Cytological examination is experiencing an increasing role in the diagnostic algorithm of pathologic ND [22], even if some authors debate its strategic role [23]. From our case series, we can affirm the fact that preoperative cytological evaluation has a key role in the preoperative setting. C4 and C5 results have direct relationship to the occurrence of cancer with a sensitivity (almost 70%) and specificity (92%) which make this methodology a milestone in the preoperative algorithm. Many questions have been raised by our study concerning the role of C3 (moderate atypia) since we found no statistical differences from any benign pathology, even if, in 46 cases out of 226 (20%), a malignancy was detected at the final pathological exam.

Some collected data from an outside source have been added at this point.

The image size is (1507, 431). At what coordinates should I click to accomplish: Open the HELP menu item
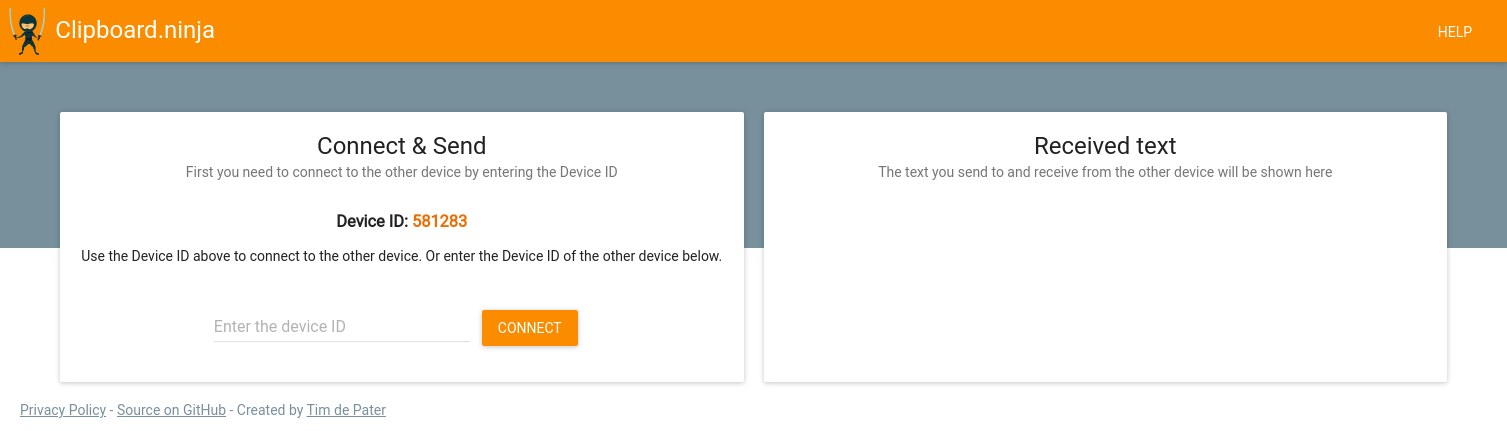point(1454,32)
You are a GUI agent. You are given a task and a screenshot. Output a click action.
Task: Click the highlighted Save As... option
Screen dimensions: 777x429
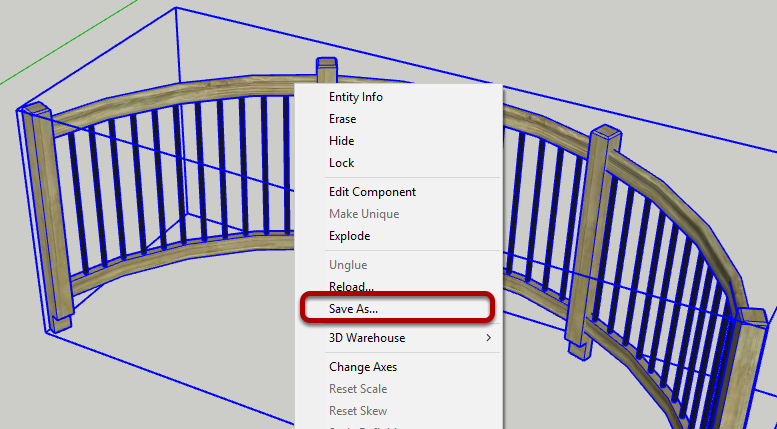pos(354,309)
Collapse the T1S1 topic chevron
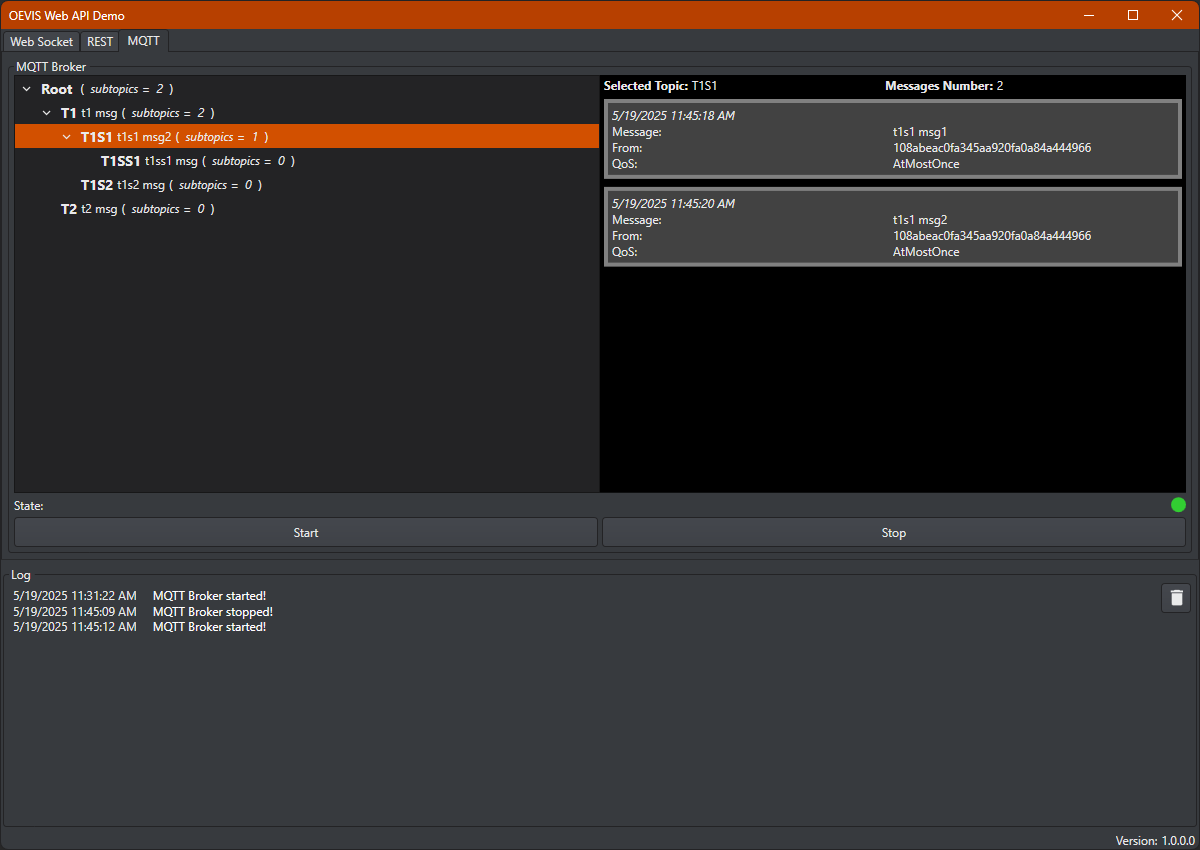 tap(67, 137)
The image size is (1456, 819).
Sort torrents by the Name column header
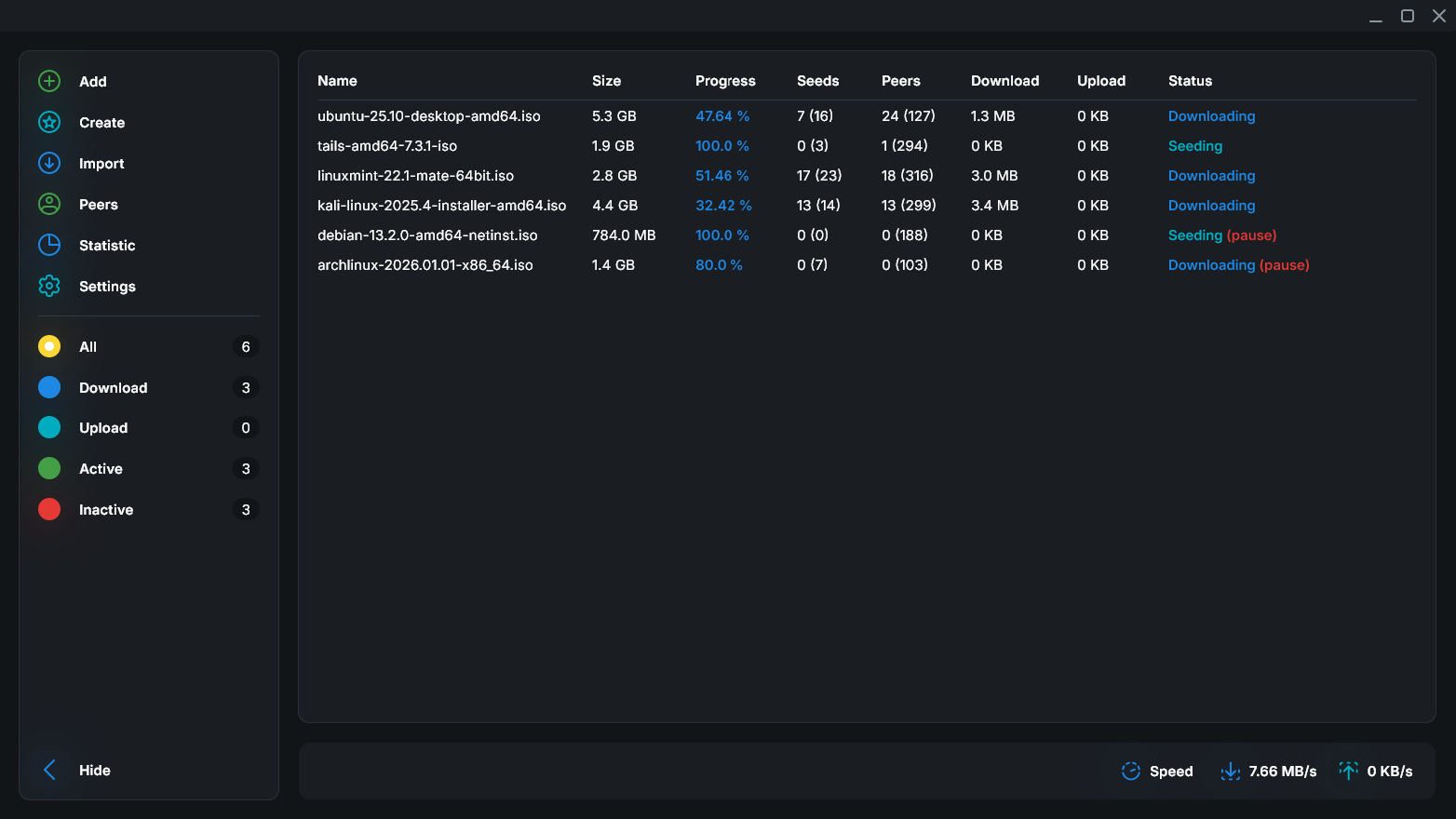tap(337, 81)
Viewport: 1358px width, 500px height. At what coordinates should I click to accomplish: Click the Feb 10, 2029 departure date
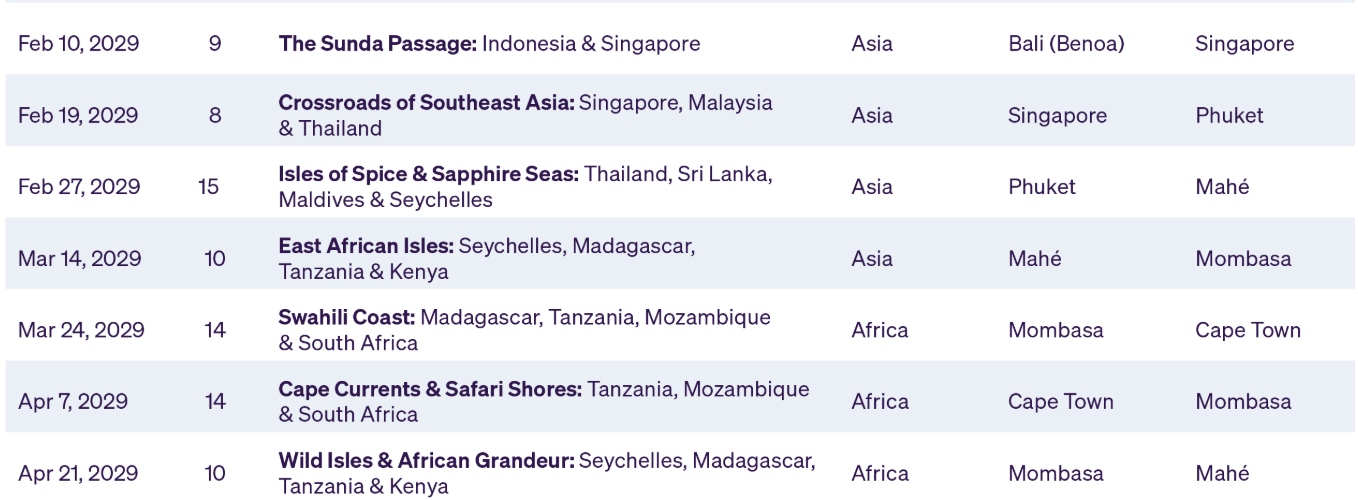[x=78, y=44]
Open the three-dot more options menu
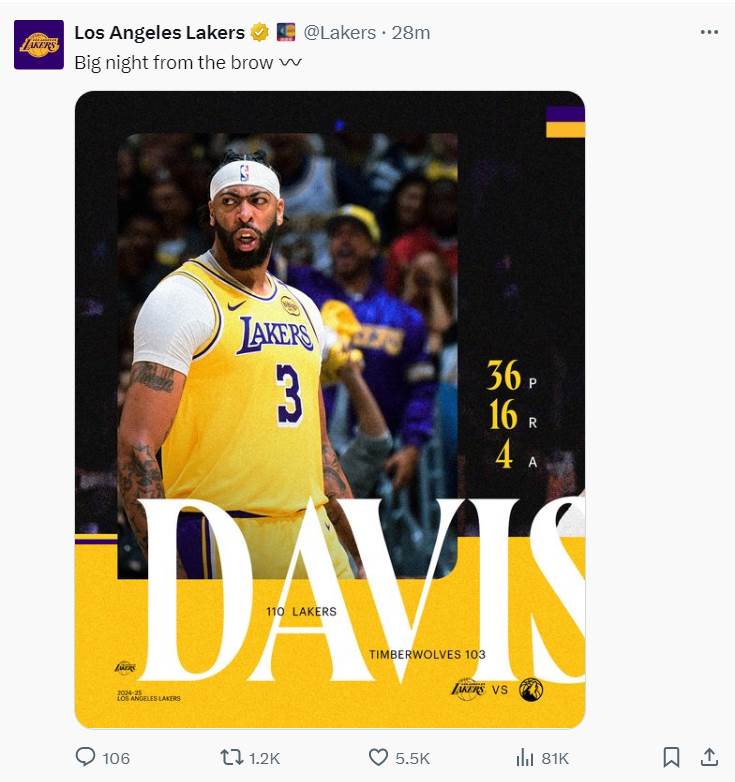 click(709, 32)
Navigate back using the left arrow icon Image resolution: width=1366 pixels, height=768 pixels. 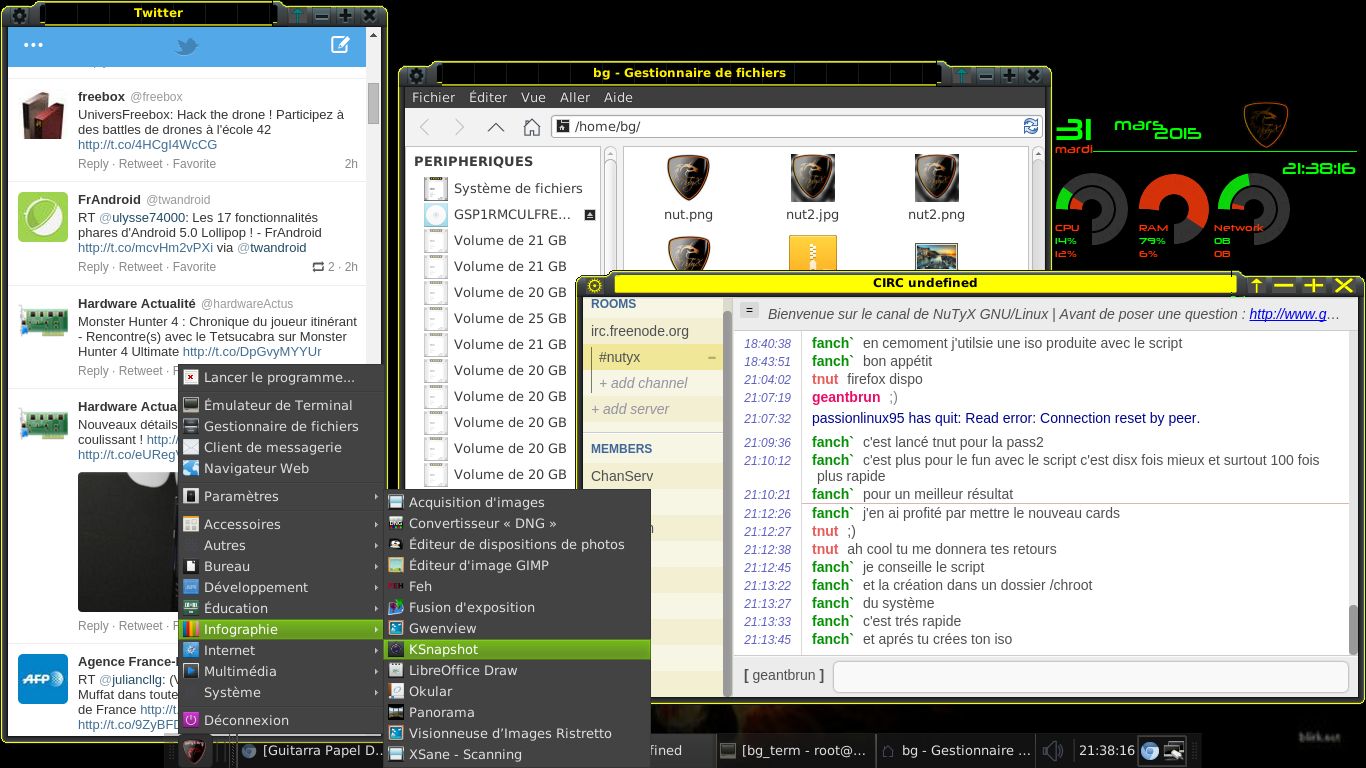click(x=424, y=126)
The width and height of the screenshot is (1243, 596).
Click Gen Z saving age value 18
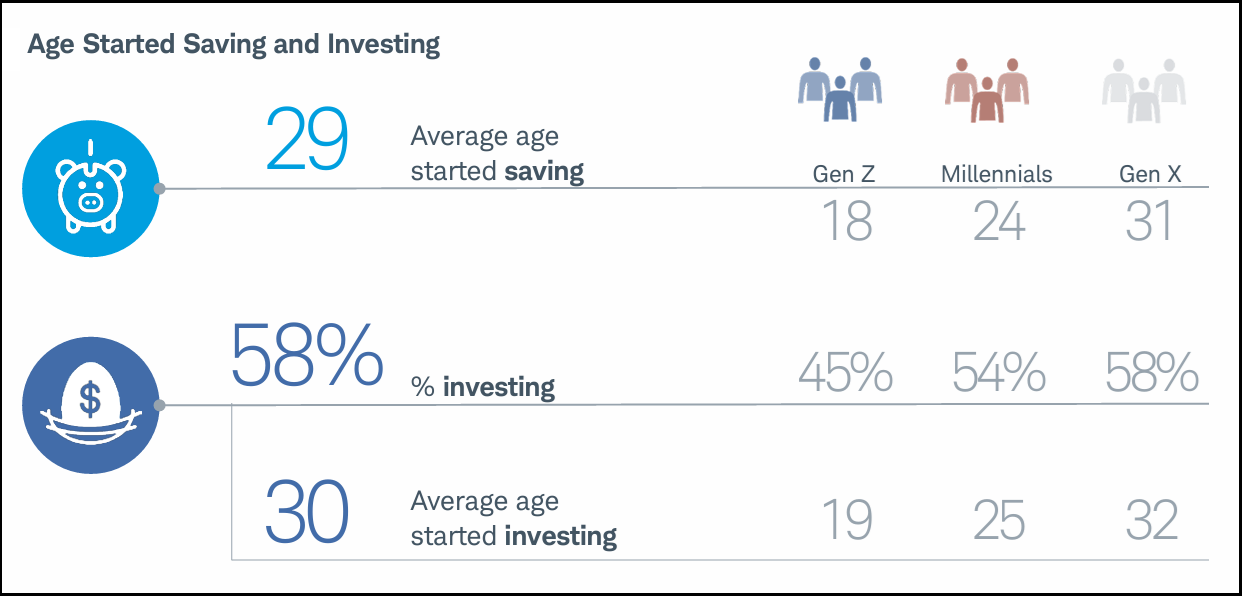(x=846, y=221)
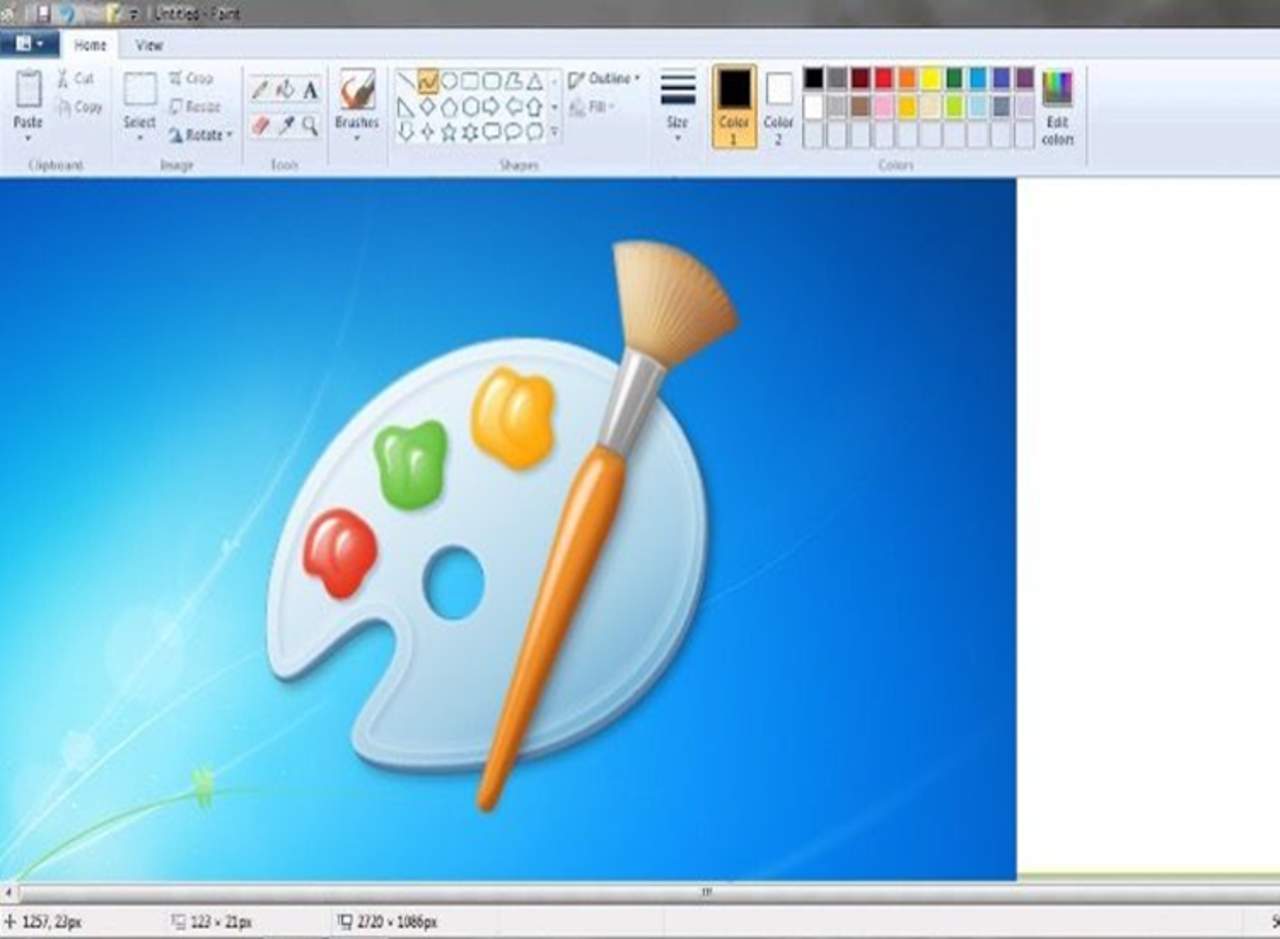The height and width of the screenshot is (939, 1280).
Task: Select the Triangle shape
Action: coord(535,81)
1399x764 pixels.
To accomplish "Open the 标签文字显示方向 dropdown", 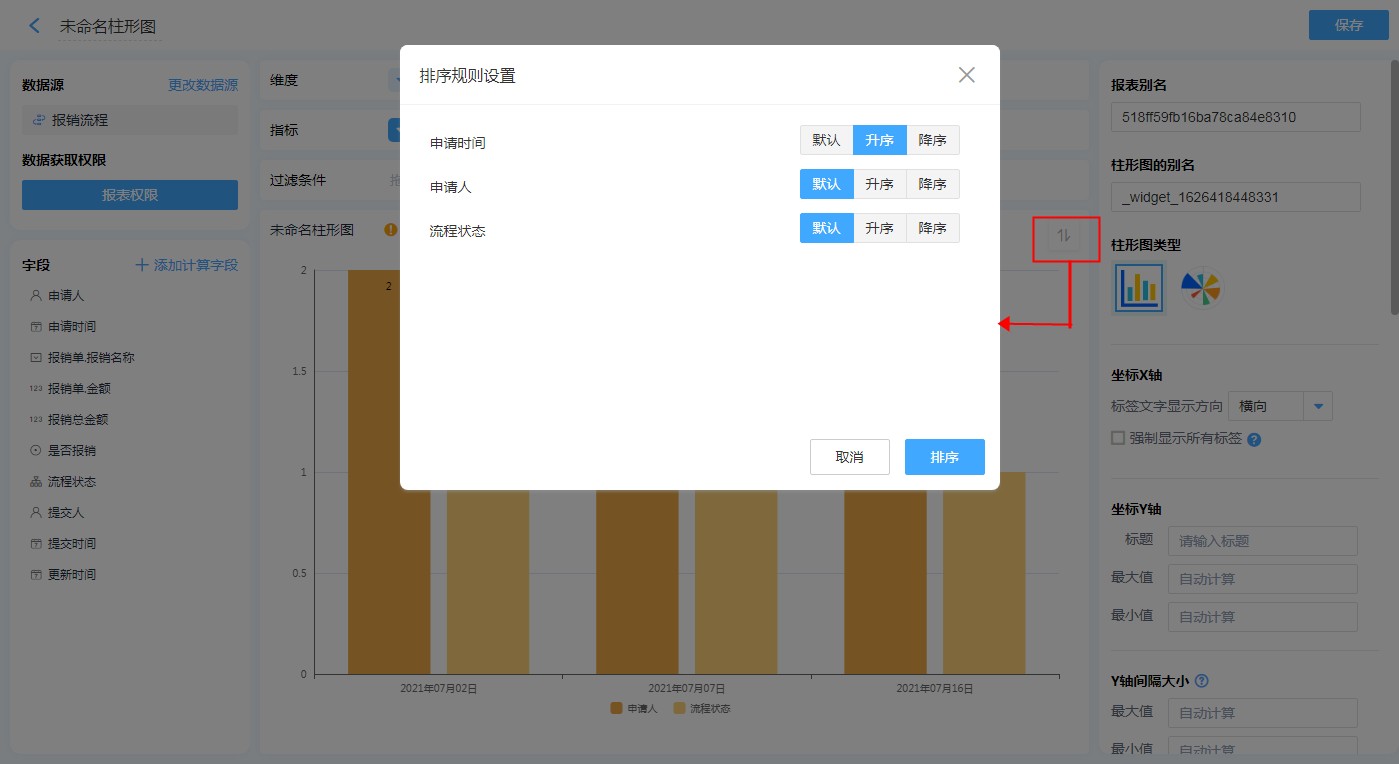I will 1318,406.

Finally, our study demonstrated that only a surgical selective duct excision can give a significantly higher level of diagnostic accuracy (sensitivity and specificity close to 100%) with almost irrelevant operative complications (six patients/915 operations). From this evidence we can draw the same conclusions that Dr Adepoju et al. reached in 2005 [12] reporting that all patients with pathologic ND should be offered duct excision not only for potential therapeutic purposes but for the necessity of an accurate diagnosis.

Conclusion

The indication for surgery (selective galactophorectomy) for ND is the presence of prolonged and recurrent unilateral-single-duct secretion. In the case of hematic secretion, we found it to be clearly related to an increased risk of cancer in our population when compared to non-hematic discharge.

On the other hand, both coloured and sero-sanguinous secretions were related to cancer in 23.4% of cases. Serous secretion was less frequently related to malignancy but, in 17.6% of the patients, final pathology reported the presence of breast cancer.

Irregular stenosis with chaotic distribution of the ducts at galactography and C4 or C5 cytological findings is unequivocally related to an increased risk. All these well-defined conditions should be taken into account as risk factors for patients with pathological ND who are placed on any surgical waiting list.

Selective ductal excision is not only a potential therapeutic procedure but the most accurate diagnostic tool and should be proposed to every patient with pathological ND.